▶ **TASK ITEM**:
Repeat the line that contains "Как подготовить розы к зиме (288, 2419)" exactly, along with each following line up to and including the last line of the entries.

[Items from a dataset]
========================

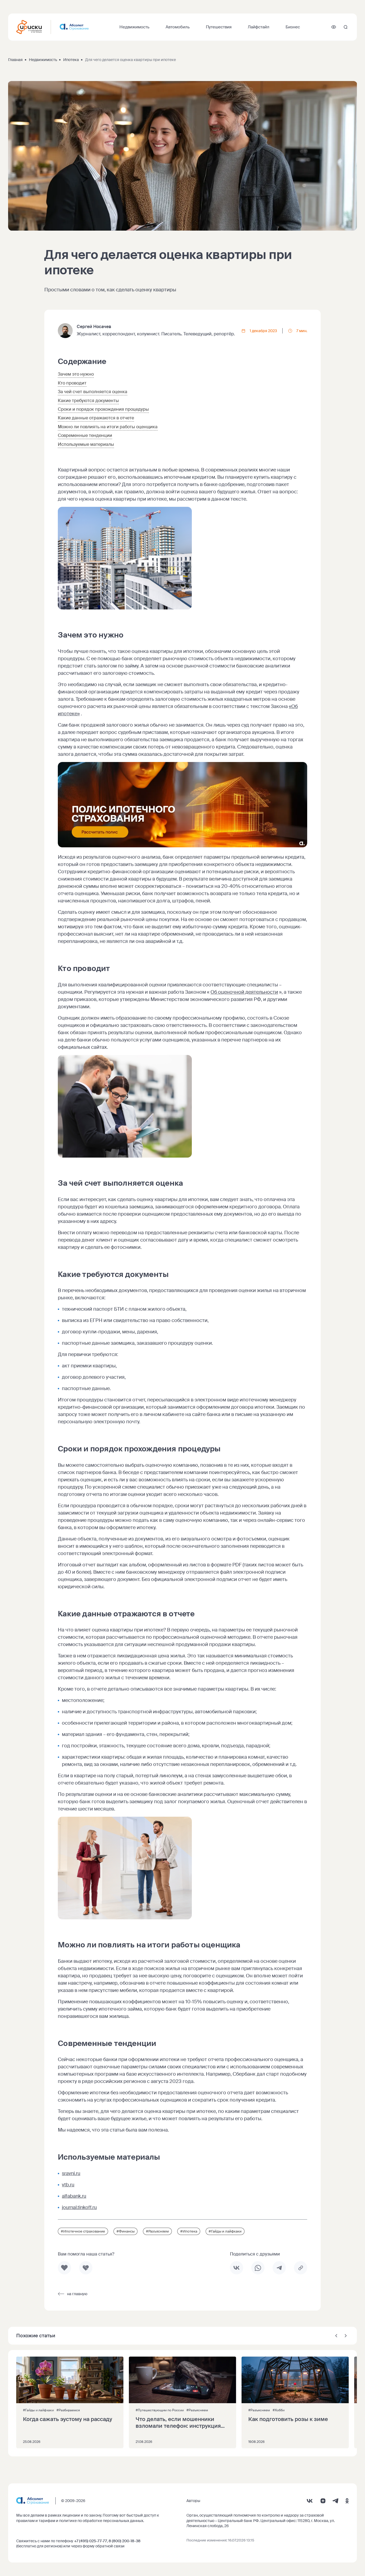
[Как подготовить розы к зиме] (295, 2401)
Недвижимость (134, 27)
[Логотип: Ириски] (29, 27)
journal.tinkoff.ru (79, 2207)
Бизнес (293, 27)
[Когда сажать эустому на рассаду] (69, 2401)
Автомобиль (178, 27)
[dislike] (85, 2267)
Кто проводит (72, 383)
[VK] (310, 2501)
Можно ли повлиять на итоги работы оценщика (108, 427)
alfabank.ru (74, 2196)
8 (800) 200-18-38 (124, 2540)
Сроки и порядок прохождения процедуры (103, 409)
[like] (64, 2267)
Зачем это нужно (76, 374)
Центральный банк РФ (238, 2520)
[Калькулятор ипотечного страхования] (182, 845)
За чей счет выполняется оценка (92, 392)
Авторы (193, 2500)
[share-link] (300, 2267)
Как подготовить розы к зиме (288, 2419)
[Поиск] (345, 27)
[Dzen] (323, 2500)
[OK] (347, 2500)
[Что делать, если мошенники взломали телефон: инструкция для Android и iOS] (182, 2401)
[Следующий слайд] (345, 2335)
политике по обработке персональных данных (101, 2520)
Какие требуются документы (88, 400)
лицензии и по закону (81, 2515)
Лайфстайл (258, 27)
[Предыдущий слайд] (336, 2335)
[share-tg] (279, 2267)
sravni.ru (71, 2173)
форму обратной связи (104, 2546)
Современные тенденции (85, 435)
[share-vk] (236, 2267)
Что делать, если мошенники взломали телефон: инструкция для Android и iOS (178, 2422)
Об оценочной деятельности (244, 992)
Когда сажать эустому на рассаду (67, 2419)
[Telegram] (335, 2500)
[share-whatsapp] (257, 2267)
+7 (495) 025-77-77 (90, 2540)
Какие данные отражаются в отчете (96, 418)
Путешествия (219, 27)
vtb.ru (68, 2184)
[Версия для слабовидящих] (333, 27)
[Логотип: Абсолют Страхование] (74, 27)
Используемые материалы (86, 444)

========================

▶ **SOLUTION FOR THIS PROBLEM**:
Как подготовить розы к зиме (288, 2419)
[Поиск] (345, 27)
[Dzen] (323, 2500)
[OK] (347, 2500)
[Что делать, если мошенники взломали телефон: инструкция для Android и iOS] (182, 2401)
[Следующий слайд] (345, 2335)
политике по обработке персональных данных (101, 2520)
Какие требуются документы (88, 400)
лицензии и по закону (81, 2515)
Лайфстайл (258, 27)
[Предыдущий слайд] (336, 2335)
[share-tg] (279, 2267)
sravni.ru (71, 2173)
форму обратной связи (104, 2546)
Современные тенденции (85, 435)
[share-vk] (236, 2267)
Что делать, если мошенники взломали телефон: инструкция для Android и iOS (178, 2422)
Об оценочной деятельности (244, 992)
Когда сажать эустому на рассаду (67, 2419)
[Telegram] (335, 2500)
[share-whatsapp] (257, 2267)
+7 (495) 025-77-77 (90, 2540)
Какие данные отражаются в отчете (96, 418)
Путешествия (219, 27)
vtb.ru (68, 2184)
[Версия для слабовидящих] (333, 27)
[Логотип: Абсолют Страхование] (74, 27)
Используемые материалы (86, 444)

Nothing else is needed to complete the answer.